The dark side of using Clubhouse

I’ve stopped using Facebook for some years, and I consciously avoid using other social media to prevent myself from getting hooked on the addiction of dopamine hit. This also helps me to use my time more wisely on things that really matter.


About one month ago, a friend introduced me to an app called Clubhouse. I had heard it before, but at that time, it was joining by invitation, and to me, it’s just another social media, so I wasn’t interested in giving it a try. But this time, the friend told me that it’s a great platform to practice English, since there are many native speakers open rooms to chat with people all around the world, and some of them even provide useful information for further English learning. Because of that, I finally decided to give it a shot.


So, like most of the social medias, users are required to create a bio so people can know you better simply by clicking your photo. Then the adventure starts whenever I enter to the rooms titled “English", “English Practice", “English Conversation", and so on. I was like an avaricious reader in a giant library, trying to grab every books that I found interesting. (meaning, trying to join every club that’s related to practicing English.)


Then, after two weeks, after joining certain rooms on a daily basis and after chatting with certain people on and off, something similar to “friendships" formed. Slowly, I found myself trying to arrange my timetable around the room’s schedules so I could be up there with people with whom I felt familiar and safe to chat with. But the truth is, I barely know them, other than the words on their bio, the photos that normally do not show their real faces, and the voices they uttered. That also led me to alter my sleeping schedule a little bit in order to join some rooms that normally open late at night in my time zone but daytime in other time zones.


Occasionally, people would ask for one-on-one talk, usually after some messages back and forth. That’s why I feel that Clubhouse is a bit more dangerous than other social media, like Facebook or IG. Emotions can be expressed by voices, and that provides room for developing a sense of intimacy. Plus, the exchange of opinions and ideas and the conversations don’t always stick to the initial intention of “practicing English". It’s like building relationships on the phone without seeing each other. And to me, it’s not a good sign, especially if all I want to do with this platform is just practice English, but the one on the other end wants more than that.
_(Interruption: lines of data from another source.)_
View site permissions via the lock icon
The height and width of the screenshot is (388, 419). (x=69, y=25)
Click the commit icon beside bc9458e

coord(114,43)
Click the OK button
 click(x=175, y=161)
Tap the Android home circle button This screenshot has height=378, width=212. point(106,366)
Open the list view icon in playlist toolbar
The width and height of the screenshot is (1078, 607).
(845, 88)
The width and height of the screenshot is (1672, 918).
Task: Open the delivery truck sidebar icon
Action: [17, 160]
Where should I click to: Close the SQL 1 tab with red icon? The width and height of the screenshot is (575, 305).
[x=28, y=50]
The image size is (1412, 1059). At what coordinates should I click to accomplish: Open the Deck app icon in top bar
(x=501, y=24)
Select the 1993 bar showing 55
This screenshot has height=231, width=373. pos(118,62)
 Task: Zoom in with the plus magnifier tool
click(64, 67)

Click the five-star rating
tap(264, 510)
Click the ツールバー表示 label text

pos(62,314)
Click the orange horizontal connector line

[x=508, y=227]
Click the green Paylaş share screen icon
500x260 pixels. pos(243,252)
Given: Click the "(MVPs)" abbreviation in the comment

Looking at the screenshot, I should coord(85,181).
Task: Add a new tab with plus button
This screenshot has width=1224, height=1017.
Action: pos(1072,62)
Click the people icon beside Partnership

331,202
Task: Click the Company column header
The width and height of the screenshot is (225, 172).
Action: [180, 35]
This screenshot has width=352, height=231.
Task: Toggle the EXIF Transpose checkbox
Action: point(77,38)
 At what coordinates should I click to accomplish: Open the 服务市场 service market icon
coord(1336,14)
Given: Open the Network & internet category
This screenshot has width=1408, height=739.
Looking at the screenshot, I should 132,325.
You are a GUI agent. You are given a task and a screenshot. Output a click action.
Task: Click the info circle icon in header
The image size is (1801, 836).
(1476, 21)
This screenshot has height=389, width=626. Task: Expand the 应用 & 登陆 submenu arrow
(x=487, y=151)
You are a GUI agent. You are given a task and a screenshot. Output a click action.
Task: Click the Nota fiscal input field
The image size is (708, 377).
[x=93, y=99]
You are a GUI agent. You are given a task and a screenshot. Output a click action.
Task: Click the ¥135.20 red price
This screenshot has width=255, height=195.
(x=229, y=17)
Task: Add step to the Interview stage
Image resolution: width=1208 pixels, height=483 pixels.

I’m happy that I am sensitive enough to be aware of this situation, and I would like to proactively harness myself on using this app too often. There are indeed so many people up there from every corner of the world who are dying to level up their English speaking skills for all kinds of reasons, and to them, whenever it’s possible to talk to someone who’s an English native speaker or close to English native speakers, they will try their best to grab the chances and talk to them. I understand that because I am one of them, but there are potential dangers to it, and I believe we’ll need to be very careful.